Super Eagles attacker, Moses Simon, has given reasons for the improvement in the team’s performance under Austin Eguavoen.
He said this while fielding questions from reporters in Garoua on Friday.
According to him, Eguavoen allows players to display their talents freely.
The Nigeria Football Federation has appointed Eguavoen as the Technical Adviser of the Super Eagles on an interim basis after sacking Franco-German Gernot Rohr.
Simon explained that Rohr wanted things done in a particular way.
Eguavoen featured for the Nigeria senior team for 11 years, between 1987 and 1998, during which he lifted the Africa Cup of Nations in 1994, held aloft the Afro-Asian Cup the following year, played in three AFCON finals (it could have been six but he missed the 1990 finals in Algeria; Nigeria withdrew from the 1996 finals and; was barred from the 1998 competition) and featured at the 1994 and 1998 FIFA World Cup finals.
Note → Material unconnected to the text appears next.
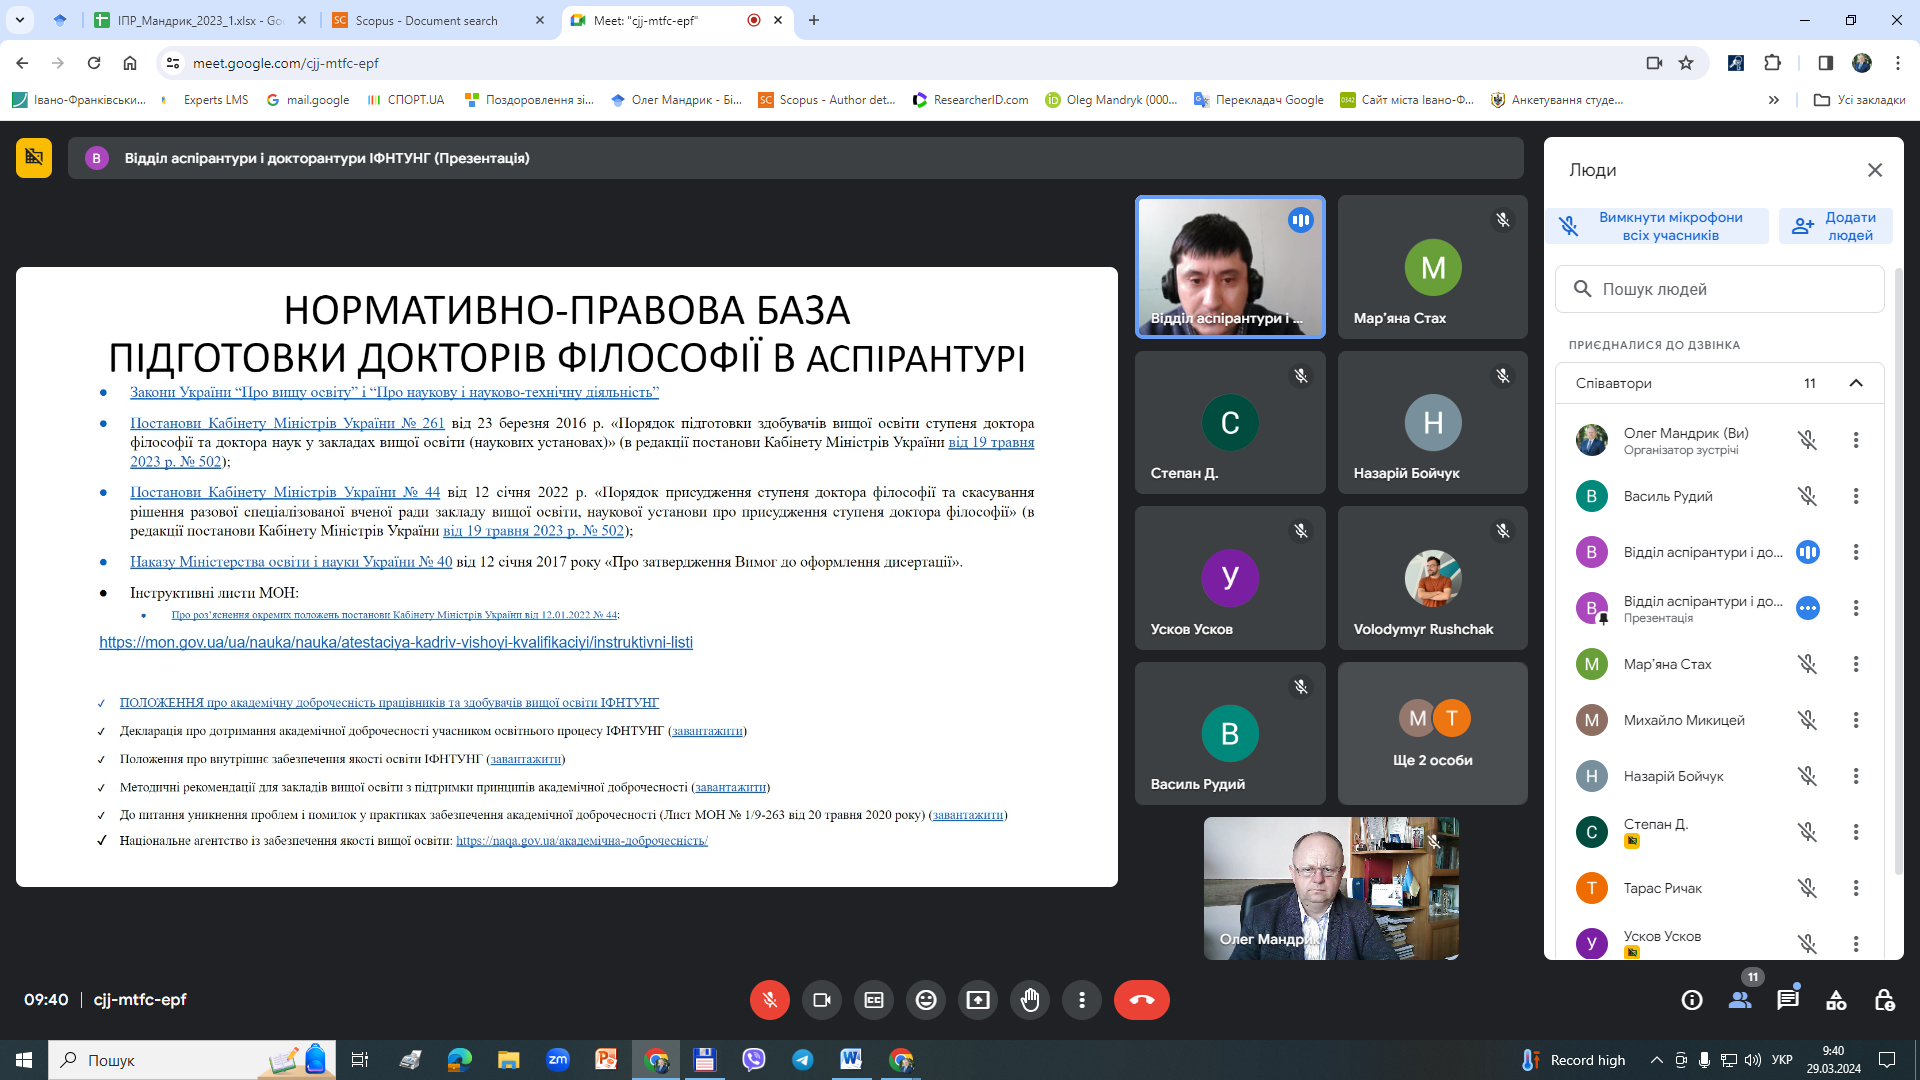Mute Мар'яна Стах's microphone
This screenshot has height=1080, width=1920.
pyautogui.click(x=1807, y=663)
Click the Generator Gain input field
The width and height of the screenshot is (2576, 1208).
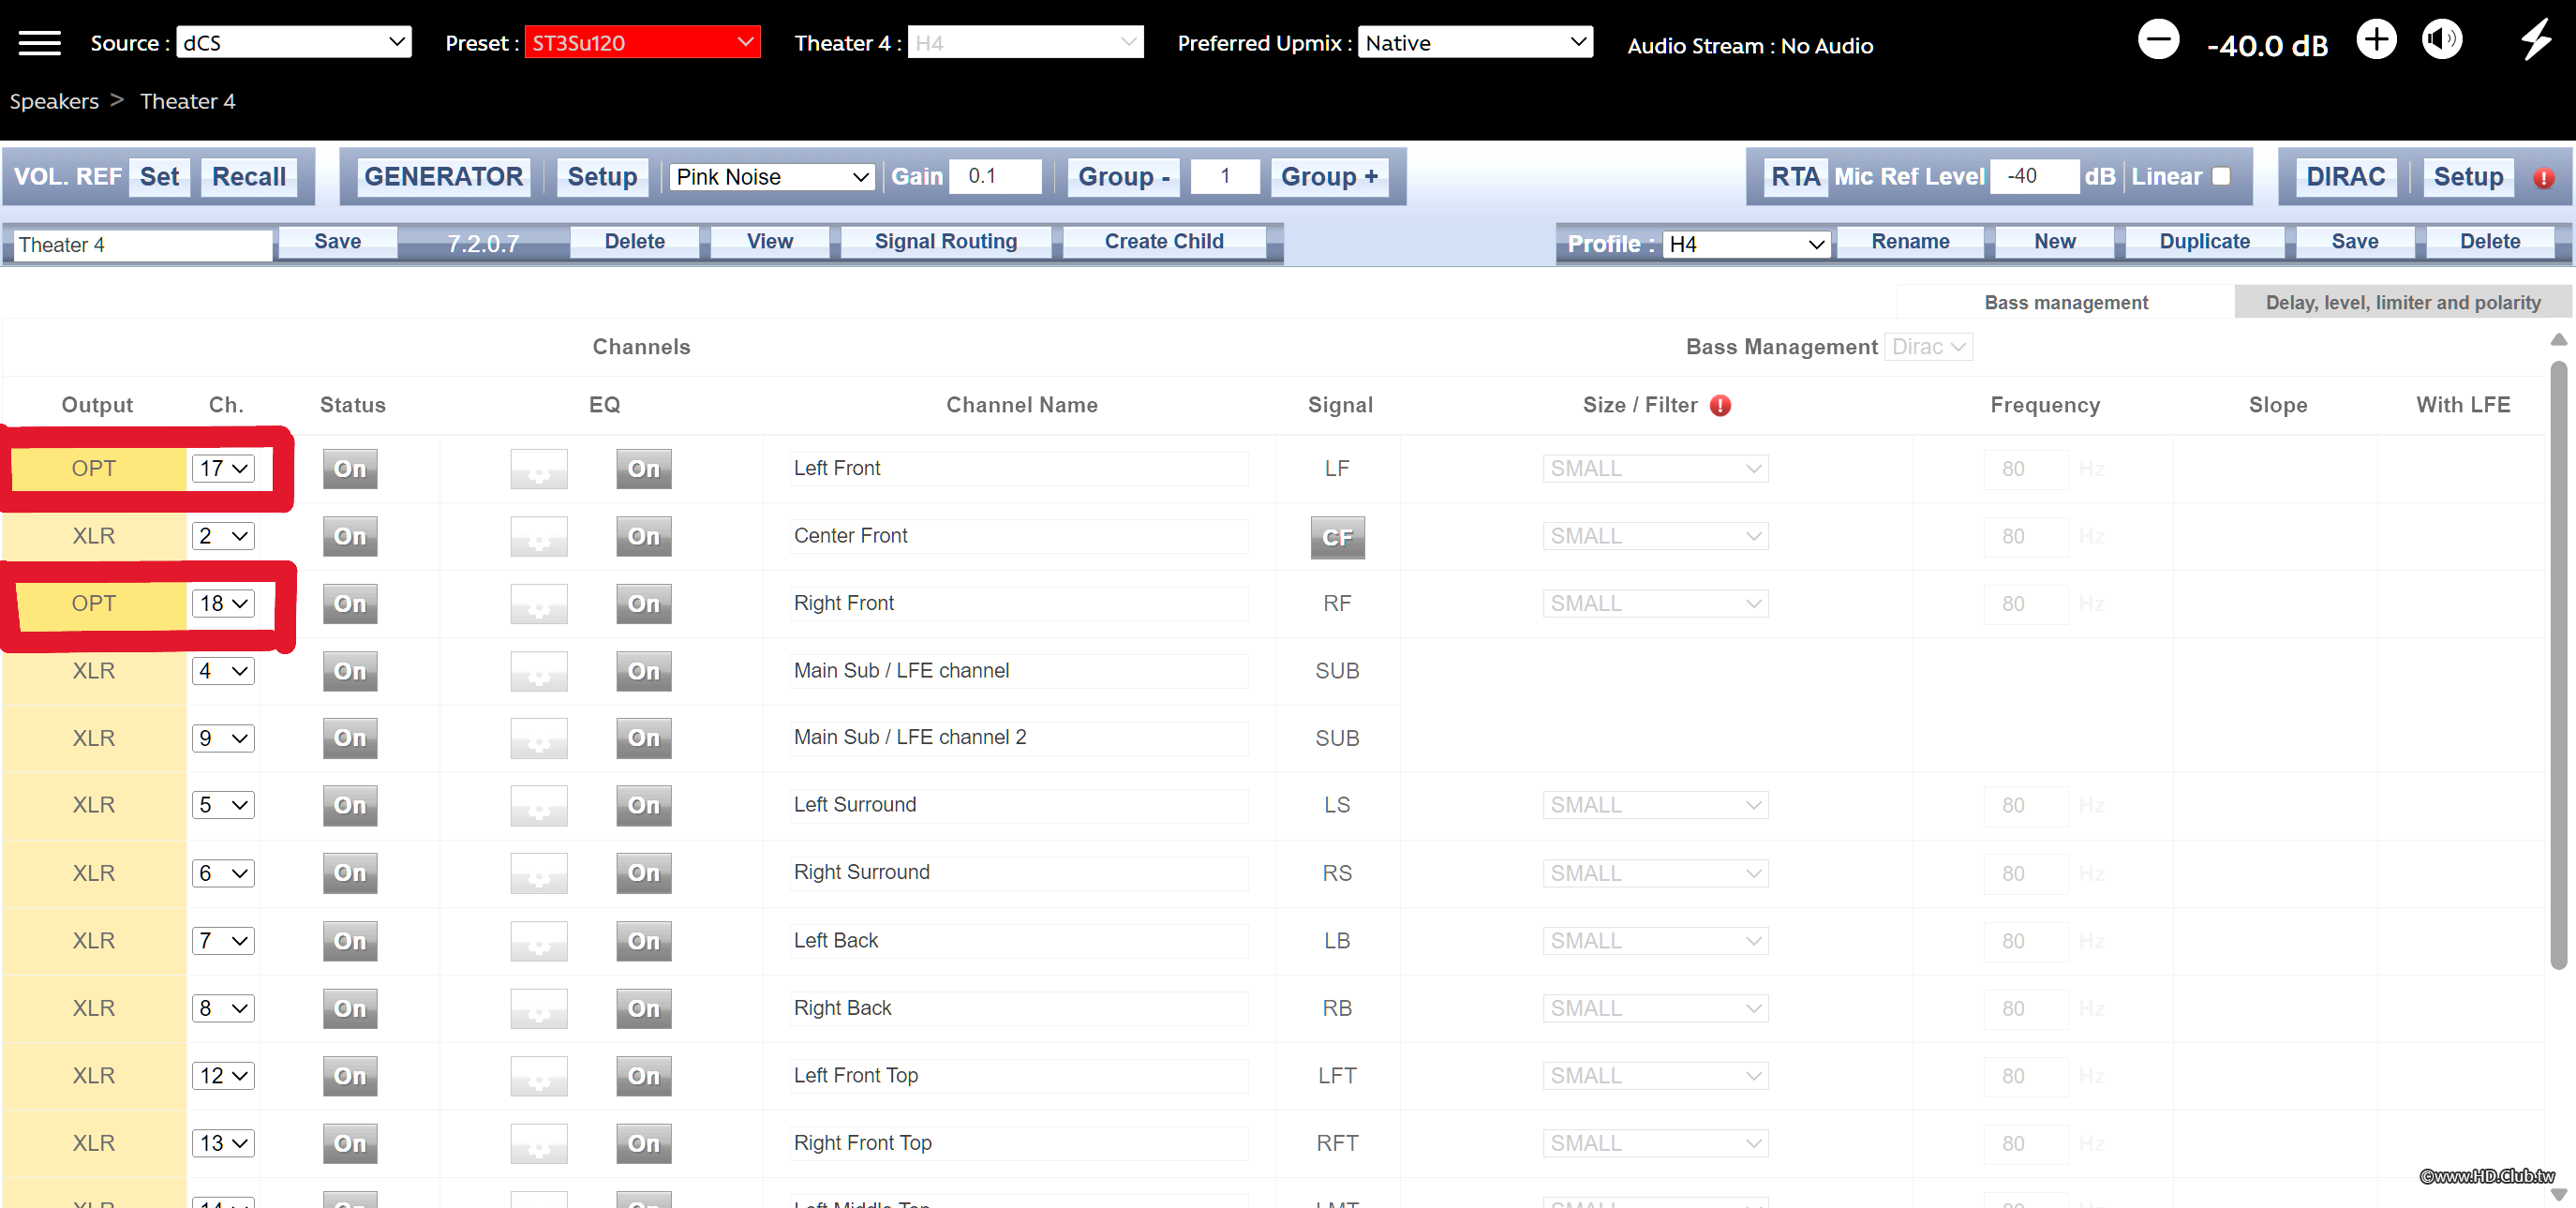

He won a total of 51 senior caps.
As coach, Eguavoen was assistant to another former captain Christian Chukwu when Nigeria finished third at the 2004 finals in Tunisia, then led the team to win another bronze in Egypt two years later. He is one of only 15 indigenous coaches to have taken charge of the Senior Men National Team of Nigeria, and also one of the 15 African coaches at these finals in Cameroon.
As Head Coach, the hard-as-nails defender has the most win-record with the Super Eagles, winning nine of his 12 matches in charge between 2005 and 2007, and is one of only three coaches to have steered an African country to the top 10 of the FIFA rankings (the other two being Clemens Westerhof and Egypt’s Hassan Shehata).
Moses Simon said, “Of course, It was my best performance in the last two years. You know we changed the coach and, of course, the tactics. So every coach has his own mentality and how he impacts players.
“With the previous coach, I played on his instructions, but the current coach gives the freedom and allows us to bring our style of play at our clubs.”